From its inspiration to its completion, the production took over a year. Paper Windmill Theater set a creative goal to use their accumulated 29 years and over 5,000 performances all around Taiwan to make a break with their own experience of creative works and also the audience’s theatergoing experience. Artistic director Lee Yung-feng said, “This generation’s theater troupes have to compete with cell phones, cartoons and video games. The theater’s future lies in making a break with existing stages, it needs proactive moves and continual experimentation. [We] can’t control whether it will succeed or not, but must bravely break through in order to move forward.” Accordingly, the conceptualization of the overall space deliberately adopts a three-sided stage that surrounds the audience. This innovative staging area offers kids a different theatrical experience to watch a play in a cultural center or theater.

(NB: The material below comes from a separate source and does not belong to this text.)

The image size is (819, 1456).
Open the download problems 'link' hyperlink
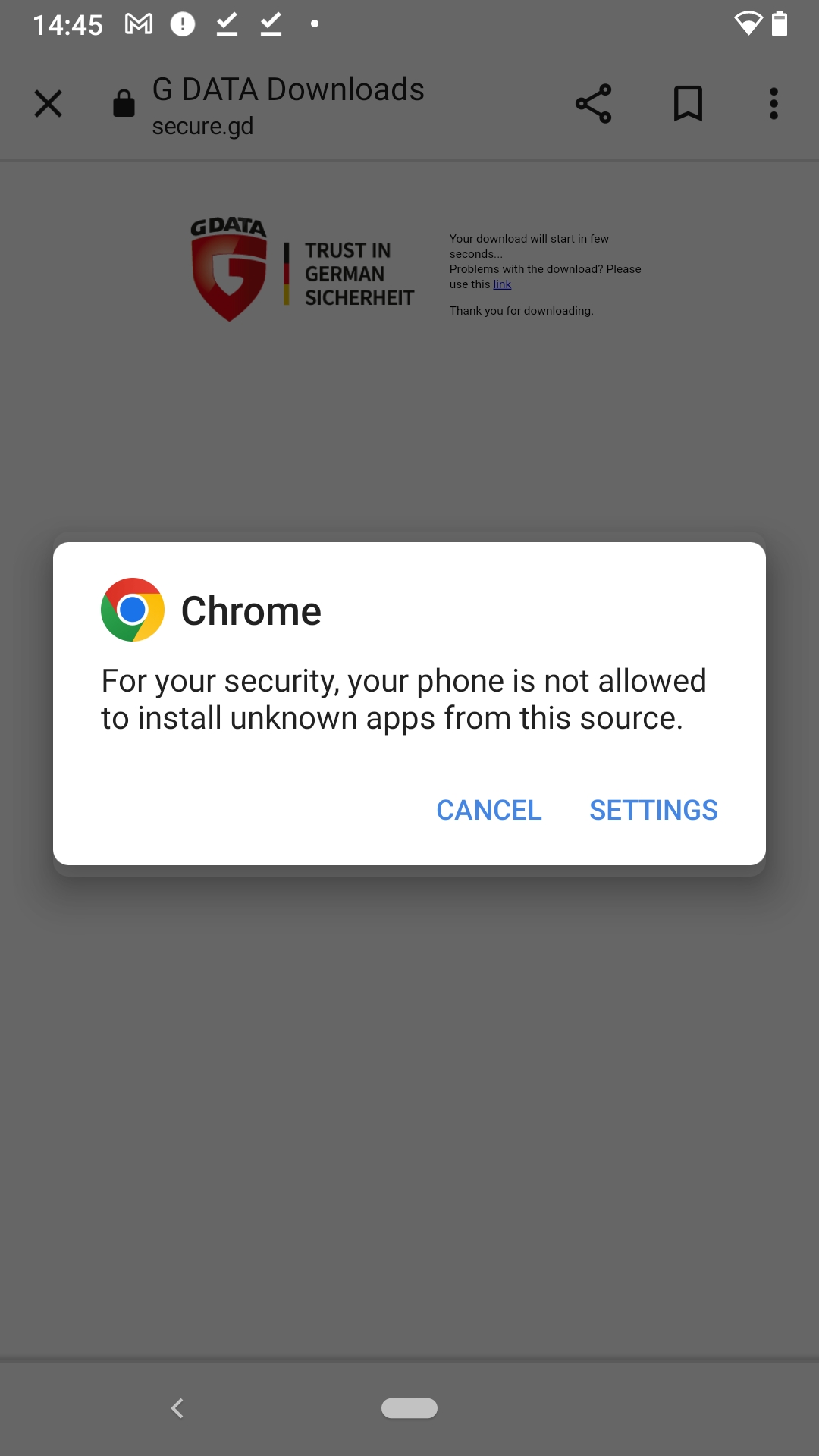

The year and more of preparation was very arduous. At the design stage, the Rain Horse of the play underwent over 100 revisions. During the preliminary power test, the horse’s feet were destroyed by fire and had to be remade. Heavy rain disrupted the assembly of the performance area. The majority of the performers taking part in rehearsals were not Hakka but were working hard to learn the language. The troupe especially hired Hakka instructor Hsieh Hsiao-ling to teach the actors and go over their lines word by word. In the chilly nights of early spring, the performers rehearsed amid the cold wind over and over again. The lighting crew adjusted the lights into the early hours of the morning, and the tech crew matched the plot of the play by pushing around the big rain horse that weighed up to seven tonnes. Rain Horse is presented as a fairytale and though the piece has no tangible Hakka objects, the resolution of Paper Windmill to use their theater expertise to pay tribute to the Hakka people demonstrates another side of the obstinate Hakka spirit.